** TEXT SEGMENT follows **

Maybe there should be a word for the conversion of high-science to low (or at least, more democratically-dispensed) science. De-sublimation. It’s like turning gold into lead, but in a good way.
A couple of things turned up recently… one was this:
Touchable holography – which I saw on Technology Review at about 2am last night… and thought “far fucking out, that’s mind blowing, I’ll write about that tomorrow”… then at 8am the next day saw it on Reddit and thought “Meh. Old hat”.
I wonder how high the resolution is? There’s about a million potential uses for this if it’s got really fine resolution, and given that porn was a driver for both video recorder and internet commerce (of various sorts) it’s a fair bet that teledildonics could well take a quantum-leap. Not that I’m interested in that sort of thing of course. I don’t even have a telly.
Anyway… the other thing was this:
Which ought to get the DIY Fusion community a-buzzin – yes, there is a DIY-Fusion community, and they do kindof seem to know what they’re doing though to my own poor, confused, drug-raddled brain-cells, the only difference between them and the Perpetual-Motion-Machine community is that they aren’t attempting to break the laws of thermodynamics.
But then this is high-science to me. High-sorcery. Although I kindof understand the fundamentals, the mechanics I shrink in horror (and awe) from… but one man’s meat is another man’s gravy, and other people seem to be picking it up with relative ease… I mean the open source fusor research consortium‘s site does mention the reactor above… but it’s been usurped by a 17 year old kid making a Star in a Jar, as he calls it.
I’ve been harbouring notions of high-science and low-science… the high-science bit being the frozen-light, and genomics and nuclear fusion… and even touchable holograms and whatnot, while low science is more immediately useful, and is more to do with successfully growing your own tomatoes or being able to find your keys.
But maybe that’s wrong. Maybe it’s all easy… or more accurately, maybe someone who’s a Gandalf in one field is a total Bilbo in another… and really, there are enough Gandalfs within any given population not to wind up with what I was imagining earlier…. a super-race of people dressed in shiny silver clothes, gliding about in white light, doing mysterious things with gadgets that look like luminous salt-shakers etc.

** End of TEXT SEGMENT **

▶ **YOUR TASK**
Answer these questions about the post on high and low science:
1. What word does the writer suggest for turning high science into low science?
2. On which site did the writer first see touchable holography?
3. What does the 17-year-old call what he is making?
The listing after this post is not needed for anything here.

** LISTED RECORDS follows **

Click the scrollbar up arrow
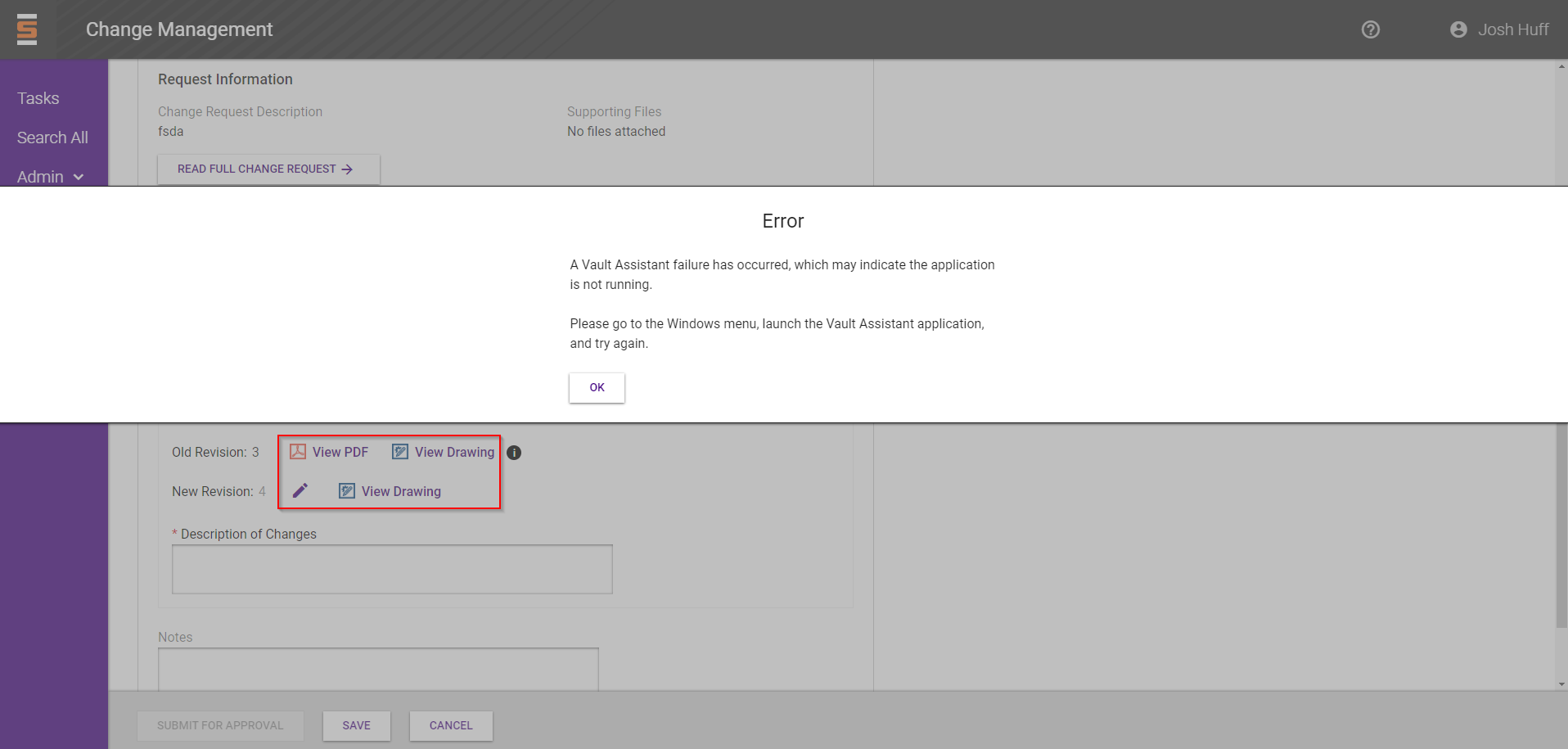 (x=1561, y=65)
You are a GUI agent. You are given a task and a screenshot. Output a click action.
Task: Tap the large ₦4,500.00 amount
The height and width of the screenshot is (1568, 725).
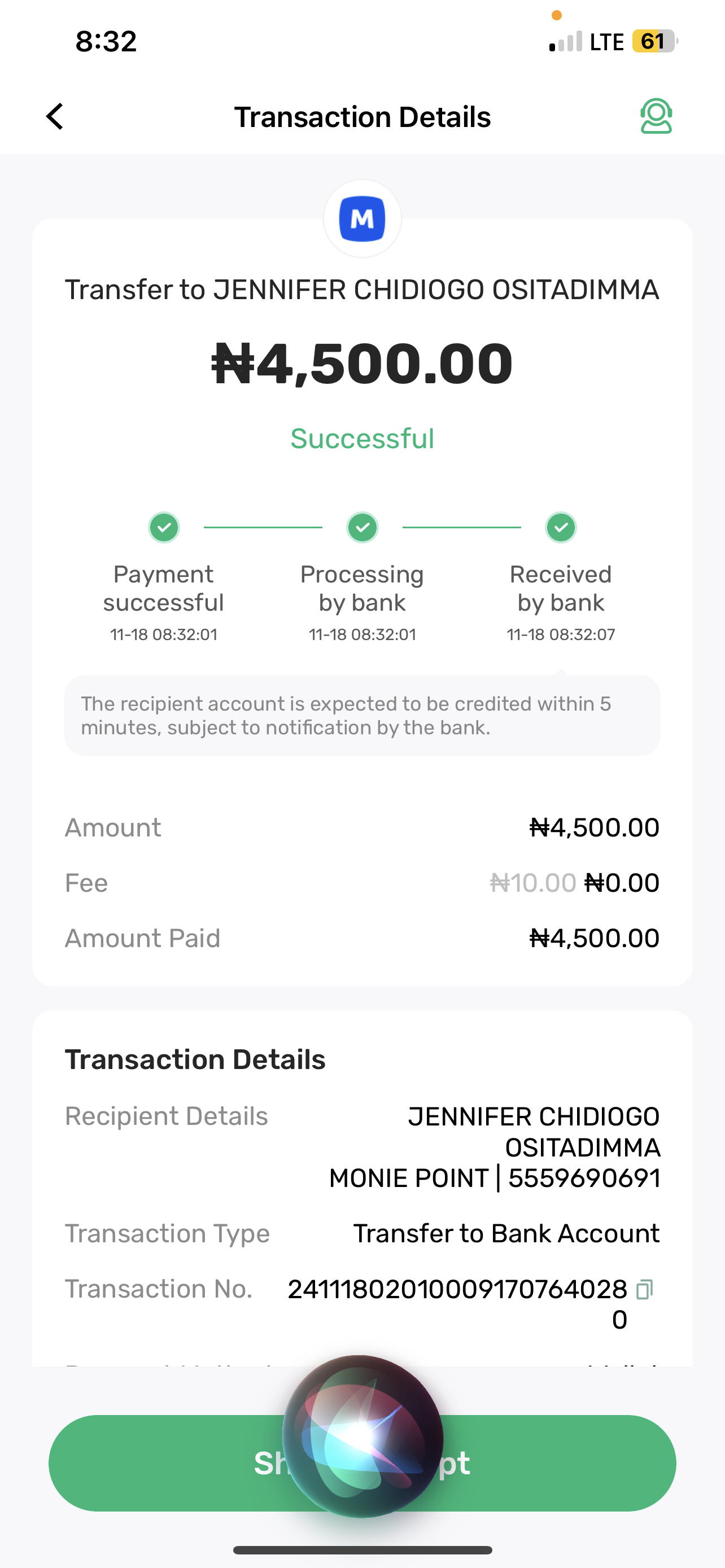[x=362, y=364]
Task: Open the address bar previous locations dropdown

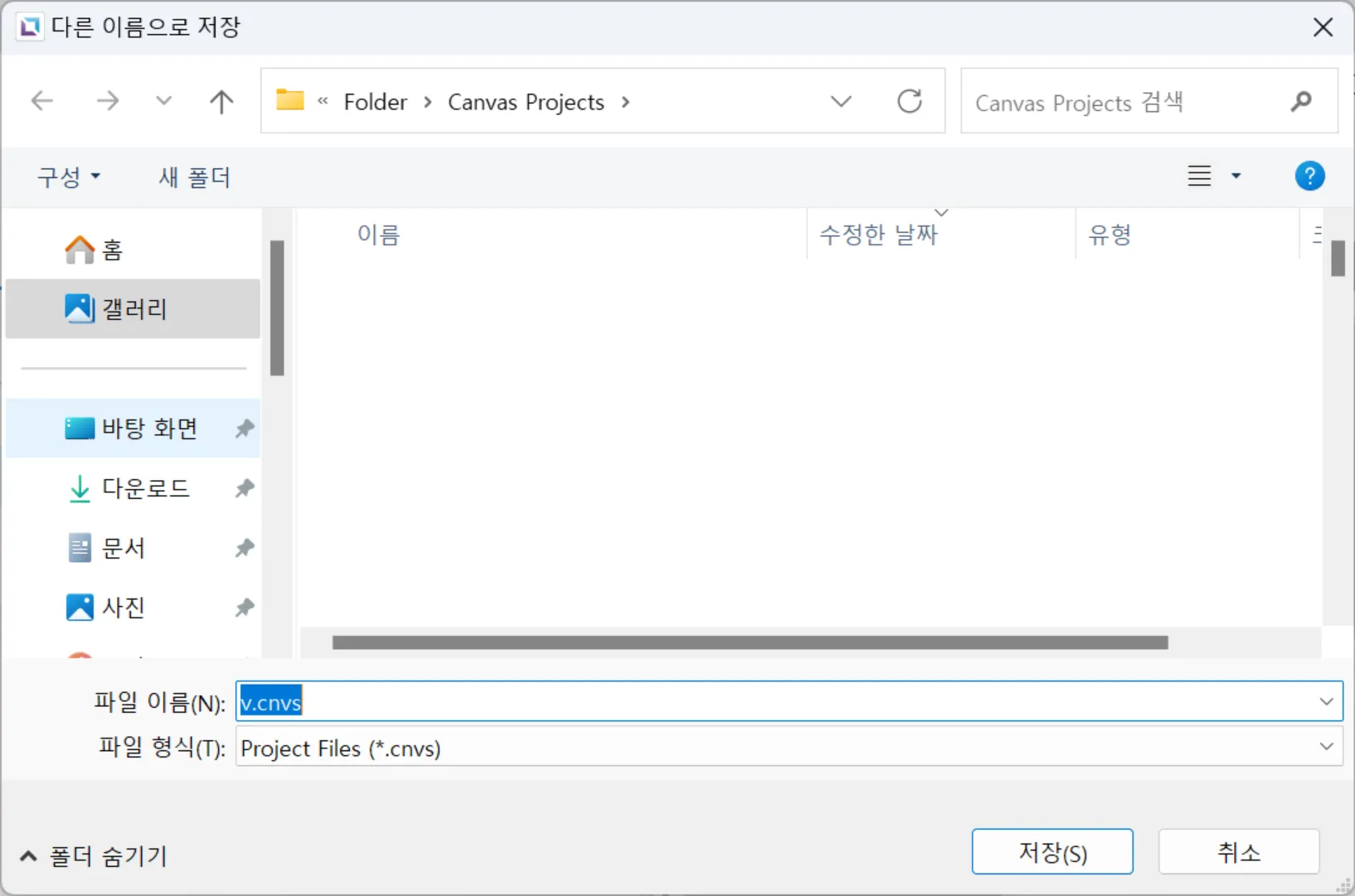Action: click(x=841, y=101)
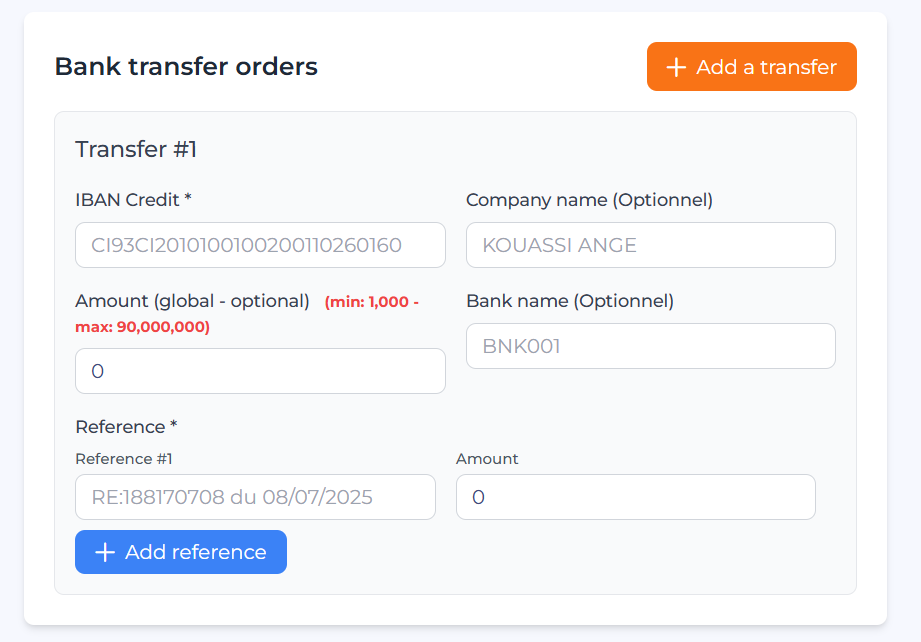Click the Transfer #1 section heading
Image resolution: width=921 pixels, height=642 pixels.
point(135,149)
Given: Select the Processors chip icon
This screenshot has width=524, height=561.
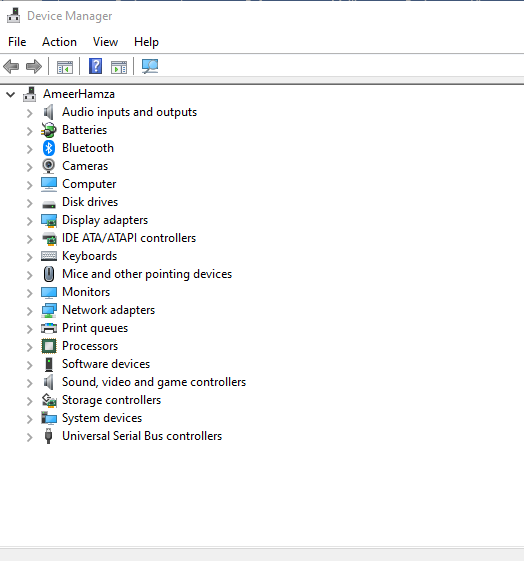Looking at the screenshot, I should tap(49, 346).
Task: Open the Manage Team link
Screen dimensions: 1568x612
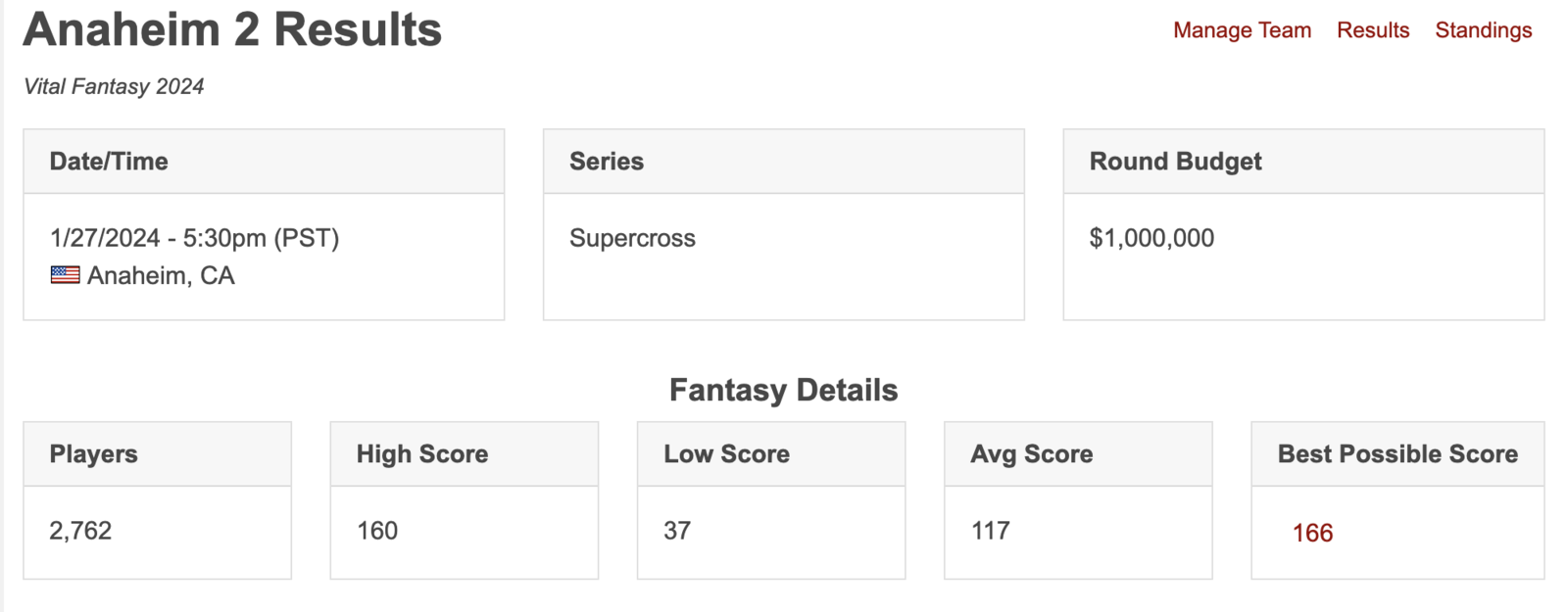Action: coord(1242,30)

** End of LISTED RECORDS **

▶ **WRITTEN RESPONSE**
1. De-sublimation
2. Technology Review
3. A Star in a Jar